Inside the office building, the air conditioning hums with a familiar mechanical drone that used to feel oppressive, like a giant machine trying to force my thoughts into submission. Now it just feels like background noise, part of the structure itself—a constant reminder that buildings are made to last, designed to hold space even when people come and go in waves.

My desk is waiting, exactly as I left it yesterday: scattered papers, half-finished sentences on the screen, the faint scent of old coffee lingering near the keyboard. But looking at it now doesn’t bring dread or urgency. Instead, there’s a quiet curiosity about what comes next, not because I have to fix everything today, but because today is a chance to see where things lead if I simply let them flow without forcing them into shape prematurely.

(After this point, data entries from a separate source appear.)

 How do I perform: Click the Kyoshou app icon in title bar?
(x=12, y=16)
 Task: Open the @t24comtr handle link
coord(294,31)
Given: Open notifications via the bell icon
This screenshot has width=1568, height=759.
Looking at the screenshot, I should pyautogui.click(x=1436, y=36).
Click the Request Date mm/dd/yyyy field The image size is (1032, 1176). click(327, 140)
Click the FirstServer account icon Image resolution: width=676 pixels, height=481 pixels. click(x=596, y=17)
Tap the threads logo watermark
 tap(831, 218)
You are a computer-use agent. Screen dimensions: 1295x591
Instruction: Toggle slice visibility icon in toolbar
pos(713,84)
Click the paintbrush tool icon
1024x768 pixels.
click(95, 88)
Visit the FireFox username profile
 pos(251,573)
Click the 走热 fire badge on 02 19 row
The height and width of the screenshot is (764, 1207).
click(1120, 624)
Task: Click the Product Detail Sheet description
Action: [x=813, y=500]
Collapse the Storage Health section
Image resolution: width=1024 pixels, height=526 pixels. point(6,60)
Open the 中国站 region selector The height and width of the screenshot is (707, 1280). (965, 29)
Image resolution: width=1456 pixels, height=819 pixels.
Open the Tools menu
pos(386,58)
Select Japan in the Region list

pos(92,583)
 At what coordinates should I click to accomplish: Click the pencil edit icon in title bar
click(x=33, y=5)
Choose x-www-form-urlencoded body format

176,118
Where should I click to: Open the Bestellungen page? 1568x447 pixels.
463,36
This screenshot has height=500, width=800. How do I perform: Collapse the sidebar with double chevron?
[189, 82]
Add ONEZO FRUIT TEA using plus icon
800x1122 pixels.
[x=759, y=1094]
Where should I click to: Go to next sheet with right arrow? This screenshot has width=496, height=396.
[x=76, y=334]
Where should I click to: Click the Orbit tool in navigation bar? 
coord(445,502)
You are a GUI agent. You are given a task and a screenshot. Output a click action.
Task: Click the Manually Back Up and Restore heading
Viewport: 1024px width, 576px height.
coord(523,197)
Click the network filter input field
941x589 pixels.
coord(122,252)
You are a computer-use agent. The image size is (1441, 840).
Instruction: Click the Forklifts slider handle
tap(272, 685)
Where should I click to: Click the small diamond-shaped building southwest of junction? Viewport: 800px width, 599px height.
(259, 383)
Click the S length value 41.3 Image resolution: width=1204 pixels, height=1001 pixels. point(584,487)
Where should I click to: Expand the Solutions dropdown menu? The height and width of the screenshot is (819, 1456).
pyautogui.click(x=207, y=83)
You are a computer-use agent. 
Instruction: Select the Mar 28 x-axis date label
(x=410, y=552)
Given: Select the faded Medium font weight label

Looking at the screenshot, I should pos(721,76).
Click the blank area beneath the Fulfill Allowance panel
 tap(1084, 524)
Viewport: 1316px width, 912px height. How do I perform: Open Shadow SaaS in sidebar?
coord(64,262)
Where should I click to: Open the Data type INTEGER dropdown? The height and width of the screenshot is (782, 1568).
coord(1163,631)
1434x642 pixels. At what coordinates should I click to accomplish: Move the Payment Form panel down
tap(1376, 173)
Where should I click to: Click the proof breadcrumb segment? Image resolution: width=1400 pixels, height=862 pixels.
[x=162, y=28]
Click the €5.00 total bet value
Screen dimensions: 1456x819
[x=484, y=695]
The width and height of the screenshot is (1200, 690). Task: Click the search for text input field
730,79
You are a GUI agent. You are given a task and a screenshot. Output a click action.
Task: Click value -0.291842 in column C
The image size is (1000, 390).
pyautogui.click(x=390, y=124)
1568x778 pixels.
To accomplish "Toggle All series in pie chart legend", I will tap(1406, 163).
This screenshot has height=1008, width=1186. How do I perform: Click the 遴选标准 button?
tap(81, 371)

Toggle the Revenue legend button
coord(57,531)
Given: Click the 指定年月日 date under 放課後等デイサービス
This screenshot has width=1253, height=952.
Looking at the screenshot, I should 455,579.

I sit down and open my laptop, the screen glowing with pale white light against the dimness of the room. The cursor blinks patiently on an empty document, waiting for input—not demanding it, just offering the possibility. And maybe that’s enough for right now. Maybe all I need to do is start typing one small word, then another, letting the sentences form naturally rather than trying to construct them from some grand plan held in my head.

Outside the window, the rain continues its endless dance against the glass, blurring the view of the city into soft watercolors. Somewhere far away, a siren wails, rising and falling in long, mournful tones that blend with the hum of computers and the murmur of voices from other offices. It’s chaos, yes, but it’s also just life happening exactly as it always has—messy, unpredictable, beautifully out of sync yet somehow holding together perfectly anyway.

I take a deep breath, inhaling the scent of dust and electricity and fresh ink, exhaling slowly as I realize that perhaps today doesn’t need to be about achieving anything at all. Perhaps today just needs to be lived, one slow, deliberate step at a time, with the gold sphere glowing softly beneath my ribs as a silent witness to everything I’m becoming in this quiet, unfolding morning.